Familiares y amigos también participaron del evento. La madre de Hernández Chávez, Ana María Chávez, relató que el joven había decidido estudiar Derecho para “defender los derechos de los trabajadores como él”. “Desde pequeño se preocupaba por la comunidad, y ahora tiene las herramientas legales para hacerlo”, dijo. El padre, que también trabajó en la empresa municipal, señaló que la historia del hijo “cambia la percepción que a veces se tiene del trabajo de recolector, que es esencial pero poco valorado”.

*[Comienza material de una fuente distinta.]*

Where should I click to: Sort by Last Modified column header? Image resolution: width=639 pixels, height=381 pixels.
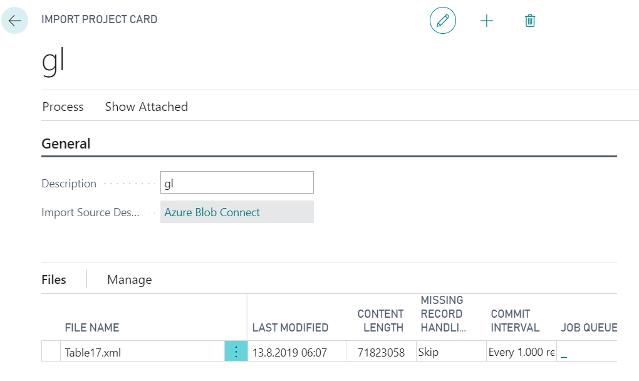coord(290,327)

El caso de Hernández Chávez se produce en medio de un debate nacional sobre la financiación de la educación superior. En los últimos años, la discusión se ha centrado en la ampliación de créditos del Progresar y la creación de nuevas becas para estudiantes de bajos recursos. El Congreso aprobó en 2022 una reforma que aumentó el cupo de estudiantes beneficiados en un 15 %, pero los críticos señalan que la medida no cubre la totalidad de los que requieren apoyo.
A nivel local, la municipalidad de Río Gallegos anunció la puesta en marcha de un programa piloto de becas parciales para empleados que deseen cursar estudios universitarios. “Queremos replicar la experiencia de José Israel y facilitar que más trabajadores puedan acceder a la educación”, explicó el intendente, Pablo Fernández, durante la ceremonia. El programa contempla el financiamiento de matrícula y materiales, además de la flexibilización de horarios para los participantes.
Mientras la noticia sigue circulando, Hernández Chávez se muestra optimista sobre su futuro profesional. “Ahora que tengo la licenciatura, planeo especializarme en derecho laboral y volver a mi comunidad como abogado”, declaró. También expresó su intención de seguir trabajando en la recolección de residuos, al menos durante los próximos dos años, para ayudar a su familia y seguir pagando los gastos de vida.
En los últimos minutos de la ceremonia, el graduado se despidió del público con una frase que resonó entre los asistentes: “Una graduación es el resultado del esfuerzo, la constancia y la disciplina”. La frase, acompañada por el sonido de la música oficial, quedó como cierre de una jornada que combinó el rigor académico con la realidad de la vida cotidiana de un joven que, sin renunciar a su trabajo, logró alcanzar la meta universitaria.